Foto: Ionara Sena
por Ítalo Rui
Imaginem a seguinte situação: vocês precisam ir à feira fazer compras. Chegando lá, observam a movimentação das pessoas, as barracas com os legumes, frutas e outros produtos e especiarias que vocês já conhecem. Num dado momento vocês chegam a uma barraca que está vendendo uma fruta (vamos considerar que é uma fruta, ok?). Essa fruta vocês nunca viram antes. A primeira coisa que aguça sua curiosidade é querer saber que fruta é essa. Ao se aproximar da barraca vocês observam a fruta, vocês podem tocá-la, sentir seu cheiro e até experimentar um pedaço.

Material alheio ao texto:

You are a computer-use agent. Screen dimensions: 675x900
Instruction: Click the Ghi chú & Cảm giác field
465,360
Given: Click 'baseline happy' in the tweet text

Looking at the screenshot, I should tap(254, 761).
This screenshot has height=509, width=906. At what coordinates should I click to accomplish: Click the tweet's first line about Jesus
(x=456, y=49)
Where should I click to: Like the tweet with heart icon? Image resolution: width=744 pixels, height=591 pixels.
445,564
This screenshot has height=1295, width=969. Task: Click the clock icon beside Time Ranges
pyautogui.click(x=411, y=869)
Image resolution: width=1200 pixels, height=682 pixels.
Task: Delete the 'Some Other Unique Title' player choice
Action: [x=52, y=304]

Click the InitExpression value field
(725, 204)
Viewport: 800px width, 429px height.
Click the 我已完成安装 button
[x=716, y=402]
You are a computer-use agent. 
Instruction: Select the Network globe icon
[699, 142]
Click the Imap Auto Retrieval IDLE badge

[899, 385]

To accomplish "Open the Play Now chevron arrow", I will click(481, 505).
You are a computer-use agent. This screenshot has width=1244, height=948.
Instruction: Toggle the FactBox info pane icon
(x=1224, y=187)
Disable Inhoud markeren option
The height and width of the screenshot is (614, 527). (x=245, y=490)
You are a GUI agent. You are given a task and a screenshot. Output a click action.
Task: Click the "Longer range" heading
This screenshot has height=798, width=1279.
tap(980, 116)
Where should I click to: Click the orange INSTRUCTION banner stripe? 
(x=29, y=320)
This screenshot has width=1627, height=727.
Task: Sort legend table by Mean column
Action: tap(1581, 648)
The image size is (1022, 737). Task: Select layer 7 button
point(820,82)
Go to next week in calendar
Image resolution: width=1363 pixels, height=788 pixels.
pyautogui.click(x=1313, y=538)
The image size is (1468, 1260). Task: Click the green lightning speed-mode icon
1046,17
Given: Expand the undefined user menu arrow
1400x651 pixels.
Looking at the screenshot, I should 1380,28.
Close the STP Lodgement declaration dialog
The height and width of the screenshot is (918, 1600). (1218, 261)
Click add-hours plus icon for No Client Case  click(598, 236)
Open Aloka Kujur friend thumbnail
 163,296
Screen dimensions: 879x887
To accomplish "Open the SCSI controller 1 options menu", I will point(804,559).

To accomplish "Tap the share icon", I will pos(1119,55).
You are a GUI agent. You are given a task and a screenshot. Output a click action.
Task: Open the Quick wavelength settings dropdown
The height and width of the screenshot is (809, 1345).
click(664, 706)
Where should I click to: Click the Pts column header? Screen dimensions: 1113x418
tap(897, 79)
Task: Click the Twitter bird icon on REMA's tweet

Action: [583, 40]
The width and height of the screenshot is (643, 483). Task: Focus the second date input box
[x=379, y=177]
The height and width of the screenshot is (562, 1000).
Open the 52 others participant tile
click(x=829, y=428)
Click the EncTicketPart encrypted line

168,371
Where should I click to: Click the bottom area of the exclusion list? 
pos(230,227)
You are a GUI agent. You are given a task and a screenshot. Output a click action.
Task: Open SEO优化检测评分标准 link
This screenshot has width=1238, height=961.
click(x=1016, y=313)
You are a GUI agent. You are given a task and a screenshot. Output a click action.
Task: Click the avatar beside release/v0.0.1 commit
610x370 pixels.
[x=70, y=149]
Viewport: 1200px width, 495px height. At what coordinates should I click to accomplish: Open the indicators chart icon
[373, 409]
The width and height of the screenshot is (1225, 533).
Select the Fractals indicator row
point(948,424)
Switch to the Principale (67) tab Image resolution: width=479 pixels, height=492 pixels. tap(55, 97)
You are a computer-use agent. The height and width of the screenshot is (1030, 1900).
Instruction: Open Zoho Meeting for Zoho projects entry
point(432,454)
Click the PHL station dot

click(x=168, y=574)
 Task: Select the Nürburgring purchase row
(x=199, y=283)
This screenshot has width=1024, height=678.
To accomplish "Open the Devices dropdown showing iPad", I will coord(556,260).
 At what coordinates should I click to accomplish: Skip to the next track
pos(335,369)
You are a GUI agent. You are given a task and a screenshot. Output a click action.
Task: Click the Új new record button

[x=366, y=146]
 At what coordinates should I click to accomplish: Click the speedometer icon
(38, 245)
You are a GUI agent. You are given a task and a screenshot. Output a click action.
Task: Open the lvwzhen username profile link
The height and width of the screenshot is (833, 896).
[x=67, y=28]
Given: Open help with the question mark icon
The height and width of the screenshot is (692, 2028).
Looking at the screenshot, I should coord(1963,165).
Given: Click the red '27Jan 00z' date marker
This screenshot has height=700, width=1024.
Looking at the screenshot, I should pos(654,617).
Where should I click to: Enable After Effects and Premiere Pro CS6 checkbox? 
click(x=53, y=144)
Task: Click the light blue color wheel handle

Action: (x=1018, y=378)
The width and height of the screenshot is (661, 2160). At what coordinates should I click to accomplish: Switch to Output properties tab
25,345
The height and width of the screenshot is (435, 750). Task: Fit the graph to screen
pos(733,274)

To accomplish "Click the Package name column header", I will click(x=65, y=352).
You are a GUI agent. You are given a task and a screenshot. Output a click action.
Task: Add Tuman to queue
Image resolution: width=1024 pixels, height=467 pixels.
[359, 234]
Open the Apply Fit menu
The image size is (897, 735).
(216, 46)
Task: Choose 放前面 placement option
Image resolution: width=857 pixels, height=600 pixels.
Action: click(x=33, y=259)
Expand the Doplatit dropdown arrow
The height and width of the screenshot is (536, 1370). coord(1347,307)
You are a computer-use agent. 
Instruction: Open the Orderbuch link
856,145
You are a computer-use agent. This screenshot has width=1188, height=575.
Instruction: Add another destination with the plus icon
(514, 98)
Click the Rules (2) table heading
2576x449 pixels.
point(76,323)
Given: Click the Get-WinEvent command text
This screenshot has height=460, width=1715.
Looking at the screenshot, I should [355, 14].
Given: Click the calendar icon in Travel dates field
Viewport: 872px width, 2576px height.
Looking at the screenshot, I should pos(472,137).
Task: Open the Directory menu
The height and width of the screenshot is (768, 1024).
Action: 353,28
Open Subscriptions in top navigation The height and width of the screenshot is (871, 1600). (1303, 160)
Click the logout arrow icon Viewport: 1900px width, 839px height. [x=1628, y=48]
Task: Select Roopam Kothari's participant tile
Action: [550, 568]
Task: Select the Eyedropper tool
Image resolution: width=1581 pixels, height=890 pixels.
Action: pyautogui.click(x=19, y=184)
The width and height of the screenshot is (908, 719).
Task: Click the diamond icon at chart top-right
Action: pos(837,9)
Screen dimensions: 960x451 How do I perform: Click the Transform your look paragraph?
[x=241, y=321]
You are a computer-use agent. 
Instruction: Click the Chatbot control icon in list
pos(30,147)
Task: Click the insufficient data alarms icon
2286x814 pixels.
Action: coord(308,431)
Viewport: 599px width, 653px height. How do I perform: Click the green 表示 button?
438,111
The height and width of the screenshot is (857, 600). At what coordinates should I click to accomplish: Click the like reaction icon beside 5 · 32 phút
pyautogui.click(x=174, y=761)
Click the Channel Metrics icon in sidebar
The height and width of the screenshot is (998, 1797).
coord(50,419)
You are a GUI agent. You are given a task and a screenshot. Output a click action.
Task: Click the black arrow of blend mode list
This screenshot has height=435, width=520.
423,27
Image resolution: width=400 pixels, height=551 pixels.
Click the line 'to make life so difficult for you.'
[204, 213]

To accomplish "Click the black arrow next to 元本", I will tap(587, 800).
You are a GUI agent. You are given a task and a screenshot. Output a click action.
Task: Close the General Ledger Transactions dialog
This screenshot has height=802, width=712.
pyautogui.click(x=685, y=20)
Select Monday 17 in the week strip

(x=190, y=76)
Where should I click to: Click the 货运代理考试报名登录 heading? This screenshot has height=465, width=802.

Ao apreciar essa fruta, o cérebro de vocês não consegue identificar o sabor, não reconhece muito bem a textura. Ela tem um gosto próprio, um sabor que vocês nunca sentiram antes. Não chega a ser doce, mas também não é amargo, nem azedo. É um sabor outro. Esse bug na cabeça faz vocês questionarem o sabor dessa fruta (e até perguntar se é realmente uma fruta), se vale a pena levá-la no cesto que tradicionalmente vocês sempre levam para a feira. Fazem vocês questionarem também o porquê nunca viram a barraca com essas frutas que sempre esteve ali, mas por algum motivo, ela não era notada pelos frequentadores da feira.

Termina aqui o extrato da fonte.